The best news is that even if you were born with a human brain -- and I suspect you were -- and you have difficulty keeping your resolutions -- and I suspect you do -- there is wonderful technology that is here to help you on your path. Now that there is an app for everything, there are apps to help you keep your New Year's resolutions. As a clinical psychologist, I am constantly looking for ways to improve my patients' lives, and technology can be a major source of support for those who are trying to stay mentally or physically healthy -- both of which, by the way, go hand in hand.
So, without further ado, here are my choices for the three best apps* that truly work to help you keep your resolutions to live a physically or mentally healthier life this year:
1. Lose Weight with Rise
Rise is consistently one of the highest rated apps in the iTunes App store for one reason and one reason only: It works. It is a brilliant use of mobile technology that pairs people who are looking to lose weight or maintain a healthy lifestyle with a personal nutritionist. One of my patients tried this app late in the fall, and it has helped her make better choices and lose weight. If you are looking to slim down or to make better food choices Rise is the way to go.
2. Quit Smoking with My Quit Coach
One of the top resolutions that people make every year is to quit smoking. Once again, this can be a challenge because even if you think you want to quit, the pleasure centers deep in your brain may have another idea. Enter My Quit Coach. This app uses a behavior modification approach to help keep you motivated to quit by tracking your cravings and progress. A solid app for those who want to kick the habit.
3. Meditate Better with Buddhify
For those of you who are unsure of the value of meditation, the results are in, and they are strong. There are a plethora of apps to help you meditate. What I like about Buddihfy is that the app has 80 different types of meditations depending on your mood and situation. The meditations are useful and spot on. Plus, I think that it is well designed and beautiful, which doesn't hurt.

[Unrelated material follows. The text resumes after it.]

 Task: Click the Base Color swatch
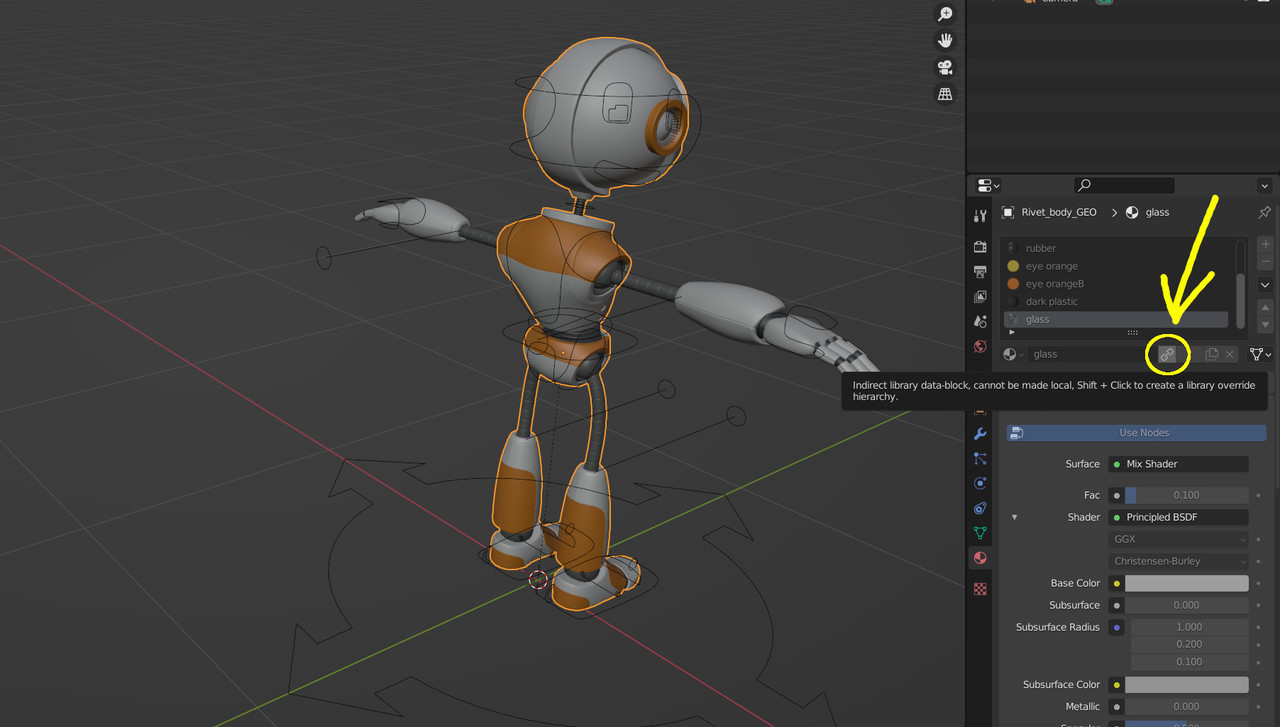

If you make specific goals and use these apps, I can tell you that you will either follow through on your resolutions you will go much further than you have in the past. And if you fail, just remember, there's always next year...
Also, if you are looking for additional motivation to achieve your goals, I am offering the first chapter of my book for free for the month of January to help you get started on your New Year's resolutions.
Dr. Ben Michaelis is a clinical psychologist in full-time private practice in Manhattan. Dr. Michaelis writes and speaks regularly about mental health, creativity, spirituality and motivation. He is the author of numerous popular and scholarly articles and is a regular contributor to The Huffington Post. Dr. Michaelis is a frequent guest on nationally syndicated TV shows such as, NBC's The Today Show, The Hallmark Channel's Home & Family, and MSNBC's Your Business. Dr. Michaelis is the author of Your Next Big Thing: 10 Small Steps to Get Moving and Get Happy.
*I have not been paid to endorse any of these apps. Each of these are apps that I have personally used or have seen good results with through my close friends or patients.